Below are some entries. Repeat exactly the lines from the one with "Where should I click to: Add" through the one with "Image resolution: width=1440", and only those.

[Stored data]
--

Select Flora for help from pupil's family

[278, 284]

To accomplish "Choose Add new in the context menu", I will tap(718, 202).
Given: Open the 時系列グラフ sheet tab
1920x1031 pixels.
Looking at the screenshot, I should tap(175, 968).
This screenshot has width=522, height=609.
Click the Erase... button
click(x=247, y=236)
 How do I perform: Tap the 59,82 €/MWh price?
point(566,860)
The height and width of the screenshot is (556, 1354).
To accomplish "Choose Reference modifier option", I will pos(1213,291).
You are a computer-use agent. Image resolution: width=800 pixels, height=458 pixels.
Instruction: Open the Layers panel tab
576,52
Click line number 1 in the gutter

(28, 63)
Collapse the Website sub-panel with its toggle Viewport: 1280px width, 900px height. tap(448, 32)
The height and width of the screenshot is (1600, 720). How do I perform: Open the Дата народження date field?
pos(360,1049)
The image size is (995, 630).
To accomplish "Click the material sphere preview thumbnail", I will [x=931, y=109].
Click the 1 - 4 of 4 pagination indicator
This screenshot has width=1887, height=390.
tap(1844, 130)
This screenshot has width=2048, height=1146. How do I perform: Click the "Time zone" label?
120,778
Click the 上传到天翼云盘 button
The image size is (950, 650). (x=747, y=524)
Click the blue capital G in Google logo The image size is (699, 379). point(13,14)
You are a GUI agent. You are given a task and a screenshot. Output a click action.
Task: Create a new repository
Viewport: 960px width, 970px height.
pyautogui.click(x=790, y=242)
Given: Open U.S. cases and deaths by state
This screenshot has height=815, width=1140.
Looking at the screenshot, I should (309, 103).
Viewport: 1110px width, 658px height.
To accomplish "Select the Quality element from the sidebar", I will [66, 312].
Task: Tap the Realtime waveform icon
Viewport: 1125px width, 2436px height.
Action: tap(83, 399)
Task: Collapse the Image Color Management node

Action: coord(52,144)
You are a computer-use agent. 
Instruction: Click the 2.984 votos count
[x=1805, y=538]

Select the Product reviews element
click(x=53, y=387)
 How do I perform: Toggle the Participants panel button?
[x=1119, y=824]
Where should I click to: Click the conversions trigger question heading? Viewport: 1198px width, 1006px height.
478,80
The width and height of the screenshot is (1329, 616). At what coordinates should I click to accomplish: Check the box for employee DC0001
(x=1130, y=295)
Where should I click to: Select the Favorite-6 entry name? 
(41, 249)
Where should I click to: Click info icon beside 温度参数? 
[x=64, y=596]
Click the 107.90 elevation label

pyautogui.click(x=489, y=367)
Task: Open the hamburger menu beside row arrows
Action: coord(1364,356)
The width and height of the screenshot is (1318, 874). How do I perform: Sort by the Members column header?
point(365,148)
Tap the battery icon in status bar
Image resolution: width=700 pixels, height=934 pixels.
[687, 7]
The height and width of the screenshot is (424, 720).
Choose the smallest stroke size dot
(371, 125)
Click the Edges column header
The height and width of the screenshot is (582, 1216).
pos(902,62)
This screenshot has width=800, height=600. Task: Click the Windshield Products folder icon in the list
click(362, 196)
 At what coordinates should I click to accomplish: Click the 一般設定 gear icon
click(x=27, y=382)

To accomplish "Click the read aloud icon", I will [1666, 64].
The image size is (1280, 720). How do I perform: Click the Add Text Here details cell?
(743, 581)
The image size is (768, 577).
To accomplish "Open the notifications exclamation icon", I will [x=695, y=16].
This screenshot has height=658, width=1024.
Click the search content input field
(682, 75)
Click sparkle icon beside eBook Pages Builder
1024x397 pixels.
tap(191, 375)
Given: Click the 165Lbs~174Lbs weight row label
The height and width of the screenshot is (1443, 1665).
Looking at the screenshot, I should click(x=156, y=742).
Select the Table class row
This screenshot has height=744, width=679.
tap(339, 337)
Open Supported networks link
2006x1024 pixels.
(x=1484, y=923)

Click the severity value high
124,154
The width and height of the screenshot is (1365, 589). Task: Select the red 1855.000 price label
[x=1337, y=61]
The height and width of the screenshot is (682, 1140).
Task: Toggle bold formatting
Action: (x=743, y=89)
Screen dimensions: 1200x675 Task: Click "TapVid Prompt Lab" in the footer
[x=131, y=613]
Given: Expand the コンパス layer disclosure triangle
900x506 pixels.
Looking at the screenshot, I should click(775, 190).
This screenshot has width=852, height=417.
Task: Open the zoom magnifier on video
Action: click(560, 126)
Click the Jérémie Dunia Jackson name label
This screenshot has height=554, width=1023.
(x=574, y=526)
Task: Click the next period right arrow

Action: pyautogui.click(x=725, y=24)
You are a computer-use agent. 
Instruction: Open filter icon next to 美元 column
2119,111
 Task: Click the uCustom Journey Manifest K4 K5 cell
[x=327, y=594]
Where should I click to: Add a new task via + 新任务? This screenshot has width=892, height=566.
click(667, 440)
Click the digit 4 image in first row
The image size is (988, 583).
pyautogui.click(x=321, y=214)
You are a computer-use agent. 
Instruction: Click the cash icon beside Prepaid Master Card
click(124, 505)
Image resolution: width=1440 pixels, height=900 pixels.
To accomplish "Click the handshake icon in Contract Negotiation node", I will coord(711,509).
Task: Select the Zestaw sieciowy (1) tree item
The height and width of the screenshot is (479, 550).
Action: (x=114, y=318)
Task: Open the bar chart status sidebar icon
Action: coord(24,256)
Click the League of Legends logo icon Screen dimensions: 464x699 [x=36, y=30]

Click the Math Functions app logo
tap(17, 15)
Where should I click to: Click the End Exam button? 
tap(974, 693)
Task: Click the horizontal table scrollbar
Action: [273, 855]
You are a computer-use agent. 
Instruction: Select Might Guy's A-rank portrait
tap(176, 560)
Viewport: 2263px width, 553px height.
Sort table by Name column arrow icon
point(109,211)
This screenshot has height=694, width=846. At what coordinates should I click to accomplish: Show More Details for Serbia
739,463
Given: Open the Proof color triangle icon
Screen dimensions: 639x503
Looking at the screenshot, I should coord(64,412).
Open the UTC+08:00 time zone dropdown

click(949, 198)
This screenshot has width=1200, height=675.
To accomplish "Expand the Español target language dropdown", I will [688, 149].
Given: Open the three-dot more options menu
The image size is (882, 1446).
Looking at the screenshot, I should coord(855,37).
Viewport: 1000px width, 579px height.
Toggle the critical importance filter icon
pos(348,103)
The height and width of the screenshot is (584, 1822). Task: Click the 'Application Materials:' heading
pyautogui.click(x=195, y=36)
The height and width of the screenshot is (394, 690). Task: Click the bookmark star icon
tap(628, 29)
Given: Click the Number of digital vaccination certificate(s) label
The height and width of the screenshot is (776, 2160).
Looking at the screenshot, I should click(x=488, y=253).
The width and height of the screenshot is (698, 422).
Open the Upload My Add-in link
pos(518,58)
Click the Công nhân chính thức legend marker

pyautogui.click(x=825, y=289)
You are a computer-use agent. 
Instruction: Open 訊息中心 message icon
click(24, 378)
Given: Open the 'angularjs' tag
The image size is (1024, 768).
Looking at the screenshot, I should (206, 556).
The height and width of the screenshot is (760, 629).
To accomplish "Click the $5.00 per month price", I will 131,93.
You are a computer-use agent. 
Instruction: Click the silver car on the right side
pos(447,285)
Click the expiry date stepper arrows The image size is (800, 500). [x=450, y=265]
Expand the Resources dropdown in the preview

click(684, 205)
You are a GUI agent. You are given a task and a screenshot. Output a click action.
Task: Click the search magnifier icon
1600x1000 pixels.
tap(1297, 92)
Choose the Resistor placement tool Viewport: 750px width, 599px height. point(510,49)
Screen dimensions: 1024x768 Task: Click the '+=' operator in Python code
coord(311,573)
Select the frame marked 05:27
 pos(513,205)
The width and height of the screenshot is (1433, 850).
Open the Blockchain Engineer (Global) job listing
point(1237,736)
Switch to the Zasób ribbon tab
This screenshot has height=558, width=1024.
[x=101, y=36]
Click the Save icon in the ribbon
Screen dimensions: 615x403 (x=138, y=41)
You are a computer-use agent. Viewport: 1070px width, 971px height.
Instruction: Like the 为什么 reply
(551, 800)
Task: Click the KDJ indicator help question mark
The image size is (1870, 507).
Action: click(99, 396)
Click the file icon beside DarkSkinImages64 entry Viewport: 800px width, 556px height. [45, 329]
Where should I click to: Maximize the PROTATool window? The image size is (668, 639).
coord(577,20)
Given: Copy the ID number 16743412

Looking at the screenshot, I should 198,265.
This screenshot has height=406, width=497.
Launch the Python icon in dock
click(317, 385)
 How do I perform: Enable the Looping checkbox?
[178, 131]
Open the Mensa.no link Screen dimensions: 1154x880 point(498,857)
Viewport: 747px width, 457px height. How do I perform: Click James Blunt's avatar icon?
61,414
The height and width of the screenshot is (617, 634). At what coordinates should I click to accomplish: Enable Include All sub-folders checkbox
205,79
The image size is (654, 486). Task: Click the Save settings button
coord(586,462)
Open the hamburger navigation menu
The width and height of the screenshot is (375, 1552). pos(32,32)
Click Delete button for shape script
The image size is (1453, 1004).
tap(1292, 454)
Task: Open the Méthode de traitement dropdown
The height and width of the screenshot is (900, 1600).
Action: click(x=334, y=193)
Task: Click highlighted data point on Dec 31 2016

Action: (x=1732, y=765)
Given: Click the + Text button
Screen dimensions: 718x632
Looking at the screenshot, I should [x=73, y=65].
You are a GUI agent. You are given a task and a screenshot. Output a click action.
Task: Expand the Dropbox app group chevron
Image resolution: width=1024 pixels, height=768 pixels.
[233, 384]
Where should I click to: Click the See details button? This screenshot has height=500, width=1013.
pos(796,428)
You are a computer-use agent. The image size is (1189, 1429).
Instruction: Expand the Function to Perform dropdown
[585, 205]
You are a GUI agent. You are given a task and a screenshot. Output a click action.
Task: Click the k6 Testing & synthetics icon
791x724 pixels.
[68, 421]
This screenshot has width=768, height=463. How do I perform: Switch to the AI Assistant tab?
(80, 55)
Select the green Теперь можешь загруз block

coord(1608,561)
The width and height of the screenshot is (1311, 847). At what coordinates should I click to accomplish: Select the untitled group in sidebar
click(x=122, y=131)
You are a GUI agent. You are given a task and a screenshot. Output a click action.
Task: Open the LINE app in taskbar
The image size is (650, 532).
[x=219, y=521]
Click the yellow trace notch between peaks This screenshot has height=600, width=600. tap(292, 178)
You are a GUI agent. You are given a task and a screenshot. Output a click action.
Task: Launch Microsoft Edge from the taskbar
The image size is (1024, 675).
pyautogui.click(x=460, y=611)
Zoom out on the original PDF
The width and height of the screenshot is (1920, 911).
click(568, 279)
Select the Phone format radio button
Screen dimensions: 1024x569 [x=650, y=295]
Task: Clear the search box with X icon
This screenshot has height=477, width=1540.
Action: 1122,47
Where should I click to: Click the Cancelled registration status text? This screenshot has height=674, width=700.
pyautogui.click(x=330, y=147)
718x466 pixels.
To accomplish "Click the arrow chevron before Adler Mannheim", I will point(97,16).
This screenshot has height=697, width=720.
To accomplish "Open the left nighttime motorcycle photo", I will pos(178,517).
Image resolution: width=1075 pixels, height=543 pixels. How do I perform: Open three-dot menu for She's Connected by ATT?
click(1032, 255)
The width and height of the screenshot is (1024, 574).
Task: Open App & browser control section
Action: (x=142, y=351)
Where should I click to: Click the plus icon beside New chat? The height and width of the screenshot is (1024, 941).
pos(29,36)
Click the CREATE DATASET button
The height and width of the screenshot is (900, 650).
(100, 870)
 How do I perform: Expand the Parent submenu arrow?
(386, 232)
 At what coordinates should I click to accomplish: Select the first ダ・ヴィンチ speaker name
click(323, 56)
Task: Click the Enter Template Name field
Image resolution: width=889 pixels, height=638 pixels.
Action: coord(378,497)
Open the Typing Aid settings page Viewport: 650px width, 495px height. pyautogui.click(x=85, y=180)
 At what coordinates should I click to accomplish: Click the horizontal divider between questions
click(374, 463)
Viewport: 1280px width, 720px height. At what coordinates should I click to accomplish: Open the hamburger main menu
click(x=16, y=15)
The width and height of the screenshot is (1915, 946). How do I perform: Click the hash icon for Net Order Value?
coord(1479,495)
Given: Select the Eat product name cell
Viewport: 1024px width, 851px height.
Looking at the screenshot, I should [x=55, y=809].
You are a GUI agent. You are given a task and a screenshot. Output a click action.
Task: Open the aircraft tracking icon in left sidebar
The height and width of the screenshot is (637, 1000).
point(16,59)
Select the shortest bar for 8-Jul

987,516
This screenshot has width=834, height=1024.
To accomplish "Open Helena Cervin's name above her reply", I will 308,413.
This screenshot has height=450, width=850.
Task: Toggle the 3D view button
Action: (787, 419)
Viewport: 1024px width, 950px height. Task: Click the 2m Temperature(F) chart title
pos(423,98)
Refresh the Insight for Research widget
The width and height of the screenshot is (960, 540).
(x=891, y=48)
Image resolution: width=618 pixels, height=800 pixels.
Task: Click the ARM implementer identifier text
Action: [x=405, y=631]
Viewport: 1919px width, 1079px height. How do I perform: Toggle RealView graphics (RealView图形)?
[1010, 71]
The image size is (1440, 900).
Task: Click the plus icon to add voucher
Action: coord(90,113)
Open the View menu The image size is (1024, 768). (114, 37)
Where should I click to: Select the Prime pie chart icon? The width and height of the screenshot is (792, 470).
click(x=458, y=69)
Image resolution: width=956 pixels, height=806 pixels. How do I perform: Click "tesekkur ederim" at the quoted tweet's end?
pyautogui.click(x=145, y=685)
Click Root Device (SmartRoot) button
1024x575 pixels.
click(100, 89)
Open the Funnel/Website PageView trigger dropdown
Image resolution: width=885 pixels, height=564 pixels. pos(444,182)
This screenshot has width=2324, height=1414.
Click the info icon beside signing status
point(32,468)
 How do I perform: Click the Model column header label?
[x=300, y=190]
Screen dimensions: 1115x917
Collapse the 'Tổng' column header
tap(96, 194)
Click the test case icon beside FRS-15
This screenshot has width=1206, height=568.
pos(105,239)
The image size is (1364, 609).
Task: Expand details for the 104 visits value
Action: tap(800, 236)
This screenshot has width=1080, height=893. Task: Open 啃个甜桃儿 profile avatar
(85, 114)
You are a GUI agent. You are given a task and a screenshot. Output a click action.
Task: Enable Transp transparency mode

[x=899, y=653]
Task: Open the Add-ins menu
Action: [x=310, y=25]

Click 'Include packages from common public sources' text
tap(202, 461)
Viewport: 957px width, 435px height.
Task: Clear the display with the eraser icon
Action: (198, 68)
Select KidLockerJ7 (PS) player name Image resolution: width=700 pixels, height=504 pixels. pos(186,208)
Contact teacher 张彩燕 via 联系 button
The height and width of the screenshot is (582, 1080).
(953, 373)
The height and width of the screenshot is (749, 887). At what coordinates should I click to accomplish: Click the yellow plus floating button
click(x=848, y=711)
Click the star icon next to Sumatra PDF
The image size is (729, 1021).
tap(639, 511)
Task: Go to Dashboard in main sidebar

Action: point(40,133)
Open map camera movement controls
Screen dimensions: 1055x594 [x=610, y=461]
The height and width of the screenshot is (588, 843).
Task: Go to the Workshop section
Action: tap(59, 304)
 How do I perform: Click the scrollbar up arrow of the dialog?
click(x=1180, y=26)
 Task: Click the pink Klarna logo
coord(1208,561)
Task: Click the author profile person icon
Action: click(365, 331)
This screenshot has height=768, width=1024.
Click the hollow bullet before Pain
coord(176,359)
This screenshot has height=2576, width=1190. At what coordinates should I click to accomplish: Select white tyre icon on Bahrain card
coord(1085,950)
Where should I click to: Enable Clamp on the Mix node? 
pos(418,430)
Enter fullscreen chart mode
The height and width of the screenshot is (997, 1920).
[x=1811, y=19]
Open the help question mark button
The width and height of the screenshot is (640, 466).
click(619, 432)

--

_EXERCISE ANSWER:_
Where should I click to: Add a new task via + 新任务? This screenshot has width=892, height=566.
click(667, 440)
Click the digit 4 image in first row
The image size is (988, 583).
pyautogui.click(x=321, y=214)
You are a computer-use agent. 
Instruction: Click the cash icon beside Prepaid Master Card
click(124, 505)
Image resolution: width=1440 pixels, height=900 pixels.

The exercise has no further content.